De medios y otros demonios

Lecciones de Oaxaca y el Brexit

México recibió dos grandes sacudidas en la semana que no pueden dejarse pasar así nada más. Primero, los hechos de Nochixtlán, Oaxaca, y la polarización social que se generó en redes sociales; segundo, el Brexit y la gran lección que los más jóvenes deben aprender de ahí; en ambos, la importancia de saber comunicar los mensajes.

En el caso de Oaxaca llama la atención la gran polarización en la que derivaron los hechos, el común de revolucionarios del teclado se aprestó a condenar los hechos y lanzar las ya clásicas acusaciones en contra del gobierno mexicano.

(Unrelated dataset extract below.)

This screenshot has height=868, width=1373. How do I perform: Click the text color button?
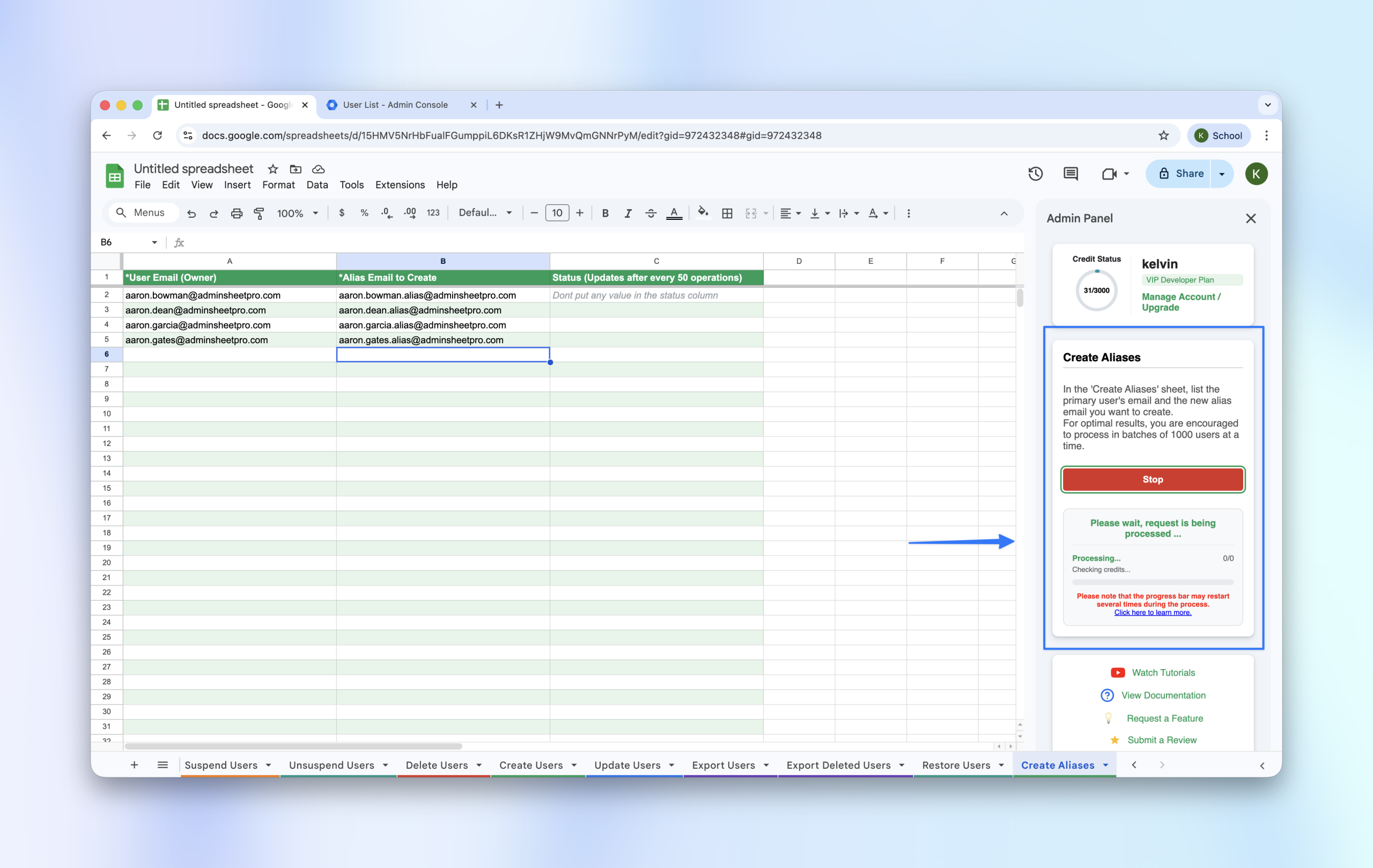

En contraparte aparecieron los defensores del Estado de Derecho arguyendo que «los maestros» llevaban días haciendo cobros a la gente para mantener su movimiento, extorsionando y aterrorizando a los oaxaqueños.

En ambos hay algo y nada de razón con todo y sus evidencias probatorias pero, sobre todo, ha habido una enorme falta de empatía con el común de la gente que ya no se traga tan fácil los discursos facilongos y cuestiona igual a las presuntas víctimas que a los presuntos victimarios.

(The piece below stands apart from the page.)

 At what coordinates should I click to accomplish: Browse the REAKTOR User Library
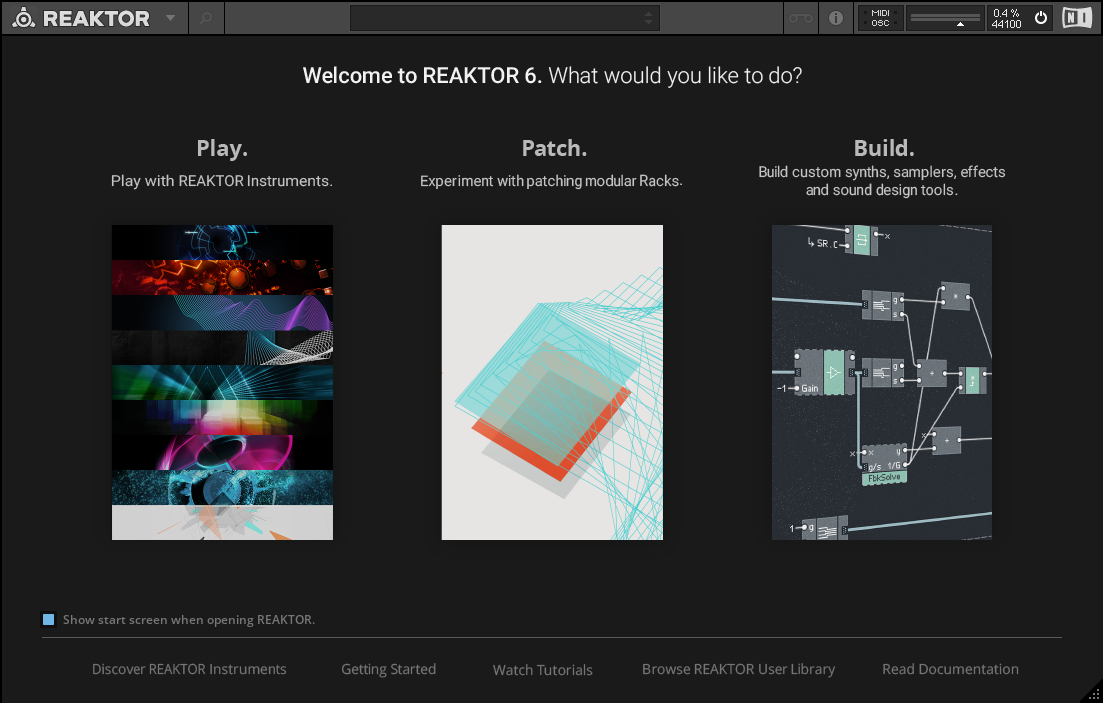pyautogui.click(x=738, y=669)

Por parte del Brexit, el pueblo de Reino Unido se ha expresado en las urnas y ha votado abandonar la Unión Europea no importándoles que con ello se haya generado una crisis mundial y restringido las posibilidades de sus jóvenes.

Mucho hay que aprender aún del Brexit pero principalmente una cosa: los jóvenes no pueden, no deben, desentenderse de los asuntos de la política porque entonces depositan su futuro en manos de los viejos.

Tras el referéndum, los jóvenes británicos se volcaron a las redes para reclamar que se les ha excluido del mundo global y con ello reducido oportunidades reales de trabajo y desarrollo.

Las cifras iniciales arrojan que los jóvenes votaron mayoritariamente por mantenerse en la Unión Europea mientras que fueron los viejos ingleses los que impulsaron la salida bajo una bandera de autosuficiencia que ahora parece solo haber existido en el discurso.

Aunque resta esperar los detalles, los análisis preliminares apuntan a que los jóvenes no votaron: si se mantuvo la tendencia de 2015, habrían acudido a las urnas casi 80 por ciento en el rango de 65 años o más y alrededor de 45 por ciento de entre 18 y 34 años.

El mensaje es claro y contundente, la tendencia de la generación milenial de no interesarse en temas de política ya le cobró factura, al menos, a los jóvenes británicos que dejaron en manos de sus abuelos la decisión sobre su futuro.

Resta entender también que en ambos casos la construcción o no de mensajes adecuados transmitidos en el momento preciso influye determinantemente en el ánimo social y en la definición de los temas nacionales; eso lo analizaremos después.